The Staffordshire bull terrier is a medium-sized dog breed that falls within The Kennel Club’s terrier grouping, and the breed’s name originates from the original yet rather unsavoury purpose that the breed was designed for during the 19th century – bull baiting.
Even when bull baiting was thankfully outlawed back in 1835, the Staffy remained highly popular thanks to their tenacity, versatility, and kind, biddable natures – they made for excellent pets and companions as well as having a strong, sturdy appearance that can be highly effective at making anyone who might be up to no good think again.
That said, the breed’s slightly daunting appearance belies their true temperaments – they are fun loving, entertaining dogs that love to play, and they are very gentle and personable with both adults and children, as well as other dogs.
The Staffordshire bull terrier has a huge number of positive attributes that all combine to make them a versatile and sound choice of pet for people from all walks of life.
They are medium sized, tending to be stocky rather than tall, which means that they can live comfortably in homes of all sizes, even smaller apartments. They have a very short single-layered coat that is very low maintenance, and they’re not particularly heavy shedders either.
They tend to be lively and playful when out on walks, but their exercise requirements aren’t likely to leave you struggling to keep up, and one or two varied, energetic walks each day are perfectly sufficient for most dogs of the breed.
Th Staffy’s distinctive appearance often makes them popular as watch dogs, to serve as a deterrent to intruders – but they are not massively territorial, and don’t really make good guard dogs – they’d rather see if a potential burglar has a treat for them in their bag of swag than trying to chew their leg off!
Whilst they can be quite boisterous, and their strength means that if they get carried away when playing they might knock down a smaller dog or a child, they have very kind, gentle natures, and are usually keen to make friends with strangers.
One of the Staffy’s nicknames is “the nanny dog,” because of the special relationship that dogs of the breed build up with children. They are kind, tolerant and laid back, and can be very gentle with shy or nervous people too. They often form strong bonds with family children, and will often actively seek out young people to play and say hello to.
The Staffordshire bull terrier slipped down a step in the popularity rankings in 2018, falling from ninth place overall to tenth. However, this involved swapping places with the previously tenth-placed German shepherd, which is another enduringly popular breed in the UK that has never really gone out of fashion.
A little bit of variance over time within the usual members of the top ten dog breeds by popularity is to be expected, and doesn’t necessarily indicate a major change in the breed’s popularity, as may be the case if an up-and-coming breed overtook them in the rankings instead.

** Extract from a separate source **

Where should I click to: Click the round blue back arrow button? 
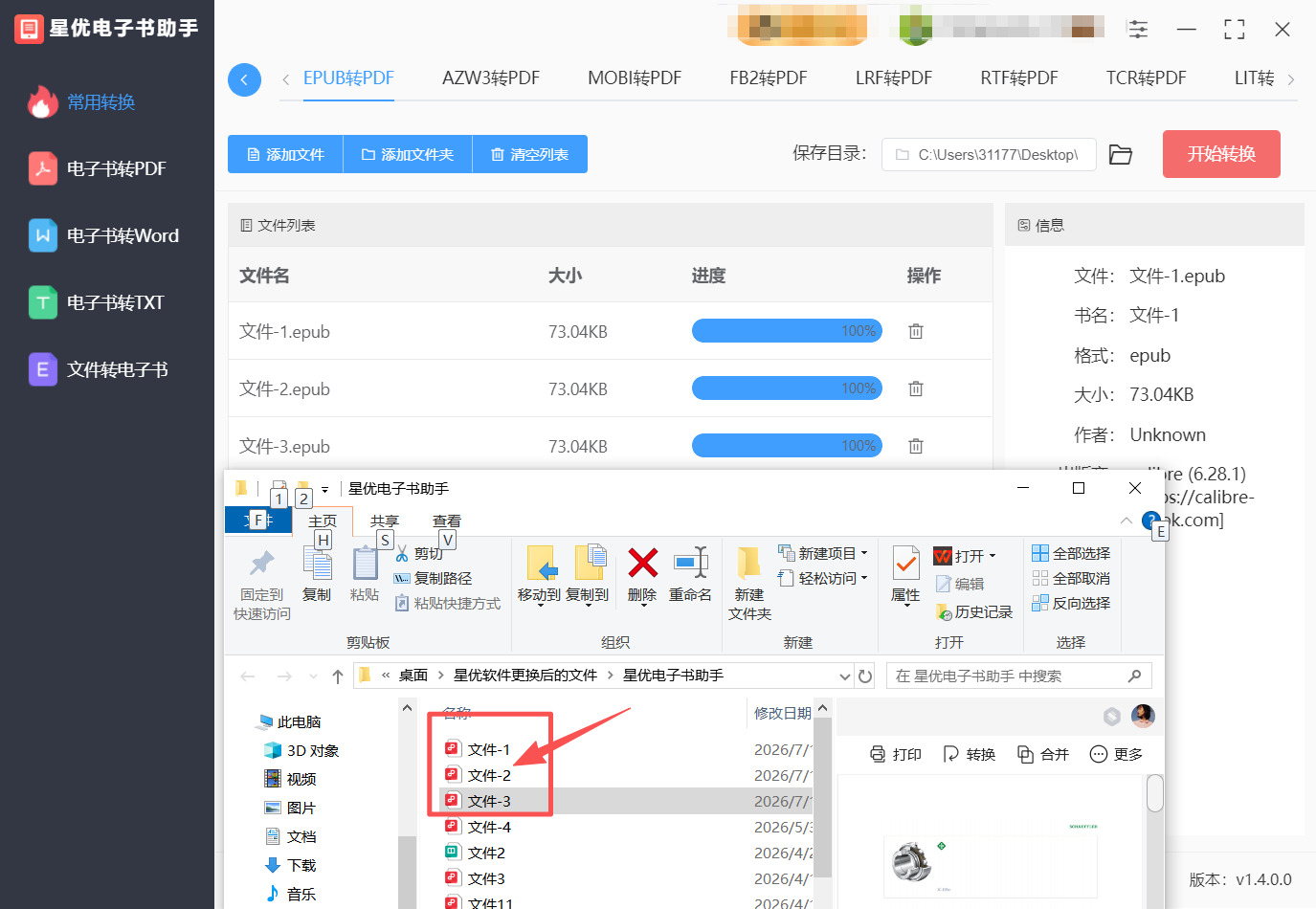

The number of Staffys offered for sale in the UK has remained consistently high for many years now – and the breed doesn’t look likely to drop off the top ten list entirely any time soon.
Pedigree Staffordshire bull terriers with Kennel Club registration tend to change hands for figures in the region of around £729, whilst non-pedigree or unregistered dogs cost significantly less, averaging just £398.
This puts the cost of buying a Staffy well within the reach of most families, and the cost of providing for their upkeep and all of their needs is not usually highly onerous either.